7. Toutefois, il ressort des pièces du dossier et, notamment, du compte-rendu de l'entretien du 16 novembre 2023 ainsi que de ses écritures que Mme A B n'a fourni que des indications particulièrement sommaires et très peu personnalisées sur la relation qu'elle aurait entretenue durant trois années avec un capitaine de l'armée de terre à la retraite, sur la personnalité ou le profil de ce compagnon, sur l'évolution de leur relation ou du comportement de celui-ci à son égard et sur les violences dont elle aurait fait l'objet. De même, elle n'a pas explicité de manière un tant soit peu concrète et tangible les motifs et circonstances de leur séparation. De plus, elle s'est montrée très peu précise ou évasive sur le harcèlement dont elle aurait fait l'objet de la part de cet individu par la suite ou sur ses agissements à son égard. En outre, les circonstances selon lesquelles, le 11 août 2023, agressée par son ex-compagnon, elle l'aurait frappé à l'aide d'une bouteille ont été relatées dans des termes schématiques et très peu vraisemblables. Par ailleurs, l'intéressée n'a livré aucune explication sérieuse sur les raisons pour lesquelles son ex-compagnon n'aurait pas porté plainte contre elle, ni sur les motifs pour lesquelles elle n'a, selon ses propres dires, à aucun moment cherché à solliciter la protection des autorités de son pays. A cet égard, le prétendu pouvoir d'influence de cet individu, présenté comme bénéficiant du soutien d'hommes politiques, tout comme les menaces dont elle aurait fait l'objet de la part des enfants de cet homme ont été évoqués dans des termes tout aussi schématiques et convenus. Enfin, elle n'a fourni aucune indication précise sur l'élément déclencheur, l'organisation et les modalités de son départ de son pays au mois de novembre 2023.

8. Il suit de là qu'en estimant, par sa décision du 16 novembre 2023, que la demande d'asile de Mme A B était manifestement infondée et en refusant en conséquence son entrée sur le territoire français au titre de l'asile, le ministre de l'intérieur et des outre-mer n'a entaché cette décision d'aucune erreur de fait, ni fait une inexacte application des dispositions de l'article L. 352-1 précité du code de l'entrée et du séjour des étrangers et du droit d'asile.

9. Il résulte de tout ce qui précède que Mme A B n'est pas fondée à demander l'annulation de la décision du ministre de l'intérieur et des outre-mer en date du 16 novembre 2023 lui refusant l'entrée en France au titre de l'asile.

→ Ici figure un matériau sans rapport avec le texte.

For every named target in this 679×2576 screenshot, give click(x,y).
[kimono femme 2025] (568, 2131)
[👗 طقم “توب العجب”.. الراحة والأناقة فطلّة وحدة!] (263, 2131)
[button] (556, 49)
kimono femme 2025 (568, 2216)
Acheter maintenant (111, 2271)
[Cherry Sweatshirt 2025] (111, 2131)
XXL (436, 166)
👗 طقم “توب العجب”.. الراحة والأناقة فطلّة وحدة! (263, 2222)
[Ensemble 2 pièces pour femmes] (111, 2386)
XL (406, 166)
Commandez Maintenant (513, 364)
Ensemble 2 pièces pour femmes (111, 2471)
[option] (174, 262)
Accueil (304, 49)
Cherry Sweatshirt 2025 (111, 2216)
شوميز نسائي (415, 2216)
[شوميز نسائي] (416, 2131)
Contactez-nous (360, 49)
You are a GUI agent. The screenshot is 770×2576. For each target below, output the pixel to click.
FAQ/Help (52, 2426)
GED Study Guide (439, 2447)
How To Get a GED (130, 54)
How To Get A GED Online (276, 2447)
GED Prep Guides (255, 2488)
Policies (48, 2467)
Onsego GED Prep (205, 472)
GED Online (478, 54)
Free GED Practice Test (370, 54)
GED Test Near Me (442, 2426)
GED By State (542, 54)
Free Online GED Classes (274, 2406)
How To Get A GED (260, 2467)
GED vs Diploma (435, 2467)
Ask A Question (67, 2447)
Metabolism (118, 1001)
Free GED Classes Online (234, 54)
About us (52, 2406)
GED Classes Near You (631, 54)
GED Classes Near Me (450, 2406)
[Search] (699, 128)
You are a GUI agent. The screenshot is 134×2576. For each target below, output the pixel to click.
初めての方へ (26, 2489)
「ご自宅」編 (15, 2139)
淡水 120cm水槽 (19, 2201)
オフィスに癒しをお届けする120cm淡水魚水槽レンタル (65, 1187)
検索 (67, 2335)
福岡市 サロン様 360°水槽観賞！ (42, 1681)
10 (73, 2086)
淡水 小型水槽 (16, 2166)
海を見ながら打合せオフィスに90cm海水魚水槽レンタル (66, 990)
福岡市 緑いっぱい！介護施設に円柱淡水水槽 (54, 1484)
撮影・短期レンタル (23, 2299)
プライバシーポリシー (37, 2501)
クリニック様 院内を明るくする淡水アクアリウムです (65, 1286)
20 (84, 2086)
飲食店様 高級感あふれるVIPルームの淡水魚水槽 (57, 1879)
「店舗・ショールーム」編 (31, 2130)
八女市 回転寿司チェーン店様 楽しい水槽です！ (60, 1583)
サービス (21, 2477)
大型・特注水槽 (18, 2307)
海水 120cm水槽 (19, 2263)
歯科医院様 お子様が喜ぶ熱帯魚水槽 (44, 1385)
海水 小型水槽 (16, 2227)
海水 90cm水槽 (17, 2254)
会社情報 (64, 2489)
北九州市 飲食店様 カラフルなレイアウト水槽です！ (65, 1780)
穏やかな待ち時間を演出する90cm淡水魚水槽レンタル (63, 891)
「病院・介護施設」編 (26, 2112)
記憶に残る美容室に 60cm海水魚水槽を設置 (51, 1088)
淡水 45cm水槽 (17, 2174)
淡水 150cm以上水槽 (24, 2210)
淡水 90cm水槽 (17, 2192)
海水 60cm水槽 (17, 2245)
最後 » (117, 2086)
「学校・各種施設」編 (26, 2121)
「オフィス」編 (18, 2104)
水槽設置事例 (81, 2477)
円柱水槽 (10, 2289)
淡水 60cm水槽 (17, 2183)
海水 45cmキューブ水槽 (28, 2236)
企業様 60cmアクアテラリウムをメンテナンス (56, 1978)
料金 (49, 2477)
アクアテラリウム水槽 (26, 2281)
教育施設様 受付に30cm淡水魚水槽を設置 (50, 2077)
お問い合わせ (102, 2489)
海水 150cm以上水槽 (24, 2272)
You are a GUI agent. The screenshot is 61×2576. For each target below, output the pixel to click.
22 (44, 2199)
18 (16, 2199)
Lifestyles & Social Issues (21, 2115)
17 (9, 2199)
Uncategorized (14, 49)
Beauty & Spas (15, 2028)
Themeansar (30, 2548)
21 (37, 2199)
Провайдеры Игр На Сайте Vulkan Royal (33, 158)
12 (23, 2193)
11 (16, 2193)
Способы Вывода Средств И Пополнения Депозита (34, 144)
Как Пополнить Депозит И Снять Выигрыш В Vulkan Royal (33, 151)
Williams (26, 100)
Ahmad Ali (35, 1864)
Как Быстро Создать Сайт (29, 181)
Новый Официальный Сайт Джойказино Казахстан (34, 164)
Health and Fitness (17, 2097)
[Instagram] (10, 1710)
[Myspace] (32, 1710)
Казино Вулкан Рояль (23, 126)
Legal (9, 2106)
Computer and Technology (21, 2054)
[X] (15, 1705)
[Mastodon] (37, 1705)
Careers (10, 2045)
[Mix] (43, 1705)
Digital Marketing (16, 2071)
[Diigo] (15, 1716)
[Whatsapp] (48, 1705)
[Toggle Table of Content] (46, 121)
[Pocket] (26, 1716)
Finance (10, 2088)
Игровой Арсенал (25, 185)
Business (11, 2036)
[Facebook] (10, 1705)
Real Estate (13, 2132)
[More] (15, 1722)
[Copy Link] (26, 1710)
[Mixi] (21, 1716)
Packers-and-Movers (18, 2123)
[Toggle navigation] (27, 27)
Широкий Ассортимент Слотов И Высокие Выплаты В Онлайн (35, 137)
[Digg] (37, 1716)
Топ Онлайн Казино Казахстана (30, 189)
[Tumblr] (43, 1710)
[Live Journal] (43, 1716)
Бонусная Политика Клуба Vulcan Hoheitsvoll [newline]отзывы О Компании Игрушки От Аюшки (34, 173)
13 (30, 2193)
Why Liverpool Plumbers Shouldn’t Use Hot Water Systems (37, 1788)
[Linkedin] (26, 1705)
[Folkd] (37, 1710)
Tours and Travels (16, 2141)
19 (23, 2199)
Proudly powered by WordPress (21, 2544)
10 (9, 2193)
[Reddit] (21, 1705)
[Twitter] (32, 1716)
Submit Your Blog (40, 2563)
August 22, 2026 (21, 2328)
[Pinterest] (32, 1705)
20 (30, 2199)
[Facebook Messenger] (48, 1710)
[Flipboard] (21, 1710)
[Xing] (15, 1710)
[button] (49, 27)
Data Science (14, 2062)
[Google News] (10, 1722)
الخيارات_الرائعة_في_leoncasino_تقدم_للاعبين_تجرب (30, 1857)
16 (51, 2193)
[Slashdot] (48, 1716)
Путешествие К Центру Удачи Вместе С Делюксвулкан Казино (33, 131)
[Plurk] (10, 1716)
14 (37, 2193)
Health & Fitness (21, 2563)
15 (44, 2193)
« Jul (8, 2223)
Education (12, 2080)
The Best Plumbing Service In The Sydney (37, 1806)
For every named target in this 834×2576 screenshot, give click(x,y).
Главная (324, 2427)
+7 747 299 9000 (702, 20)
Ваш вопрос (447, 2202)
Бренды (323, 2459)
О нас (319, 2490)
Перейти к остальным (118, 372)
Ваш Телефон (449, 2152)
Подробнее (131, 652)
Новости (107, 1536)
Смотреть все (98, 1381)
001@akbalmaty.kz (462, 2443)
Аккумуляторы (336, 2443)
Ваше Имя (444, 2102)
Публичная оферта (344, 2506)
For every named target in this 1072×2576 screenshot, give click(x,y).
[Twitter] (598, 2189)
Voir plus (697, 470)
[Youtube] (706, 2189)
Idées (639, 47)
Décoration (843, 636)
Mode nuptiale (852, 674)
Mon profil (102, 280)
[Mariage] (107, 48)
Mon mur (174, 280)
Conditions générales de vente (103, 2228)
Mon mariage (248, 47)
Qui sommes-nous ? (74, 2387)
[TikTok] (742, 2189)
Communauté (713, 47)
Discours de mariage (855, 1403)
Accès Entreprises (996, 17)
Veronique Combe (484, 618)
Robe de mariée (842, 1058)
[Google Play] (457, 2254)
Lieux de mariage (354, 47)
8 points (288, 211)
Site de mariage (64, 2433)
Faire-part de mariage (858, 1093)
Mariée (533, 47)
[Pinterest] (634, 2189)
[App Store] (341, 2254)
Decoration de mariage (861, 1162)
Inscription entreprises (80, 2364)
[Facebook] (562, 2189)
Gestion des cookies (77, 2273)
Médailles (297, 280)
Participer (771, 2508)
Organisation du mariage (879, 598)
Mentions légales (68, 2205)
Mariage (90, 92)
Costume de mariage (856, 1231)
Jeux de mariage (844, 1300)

Par voie de conséquence, ses conclusions à fin d'injonction et celles présentées au titre de l'article L. 761-1 du code de justice administrative ne peuvent qu'être rejetées.

DÉCIDE :

Article 1er : Le jugement n° 2326562 du 22 novembre 2023 de la magistrate désignée par le président du tribunal administratif de Paris est annulé.

Article 2 : La demande présentée par Mme A B devant le tribunal administratif de Paris et le surplus de ses conclusions d'appel sont rejetés.

Article 3 : Le présent arrêt sera notifié à Mme C A B et au ministre de l'intérieur et des outre-mer.

Rendu public par mise à disposition au greffe le 2 juillet 2024.

Le magistrat désigné,

R. d'HAËMLa greffière,

Z. SAADAOUI

La République mande et ordonne au ministre de l'intérieur et des outre-mer en ce qui le concerne ou à tous commissaires de justice à ce requis en ce qui concerne les voies de droit commun contre les parties privées, de pourvoir à l'exécution de la présente décision.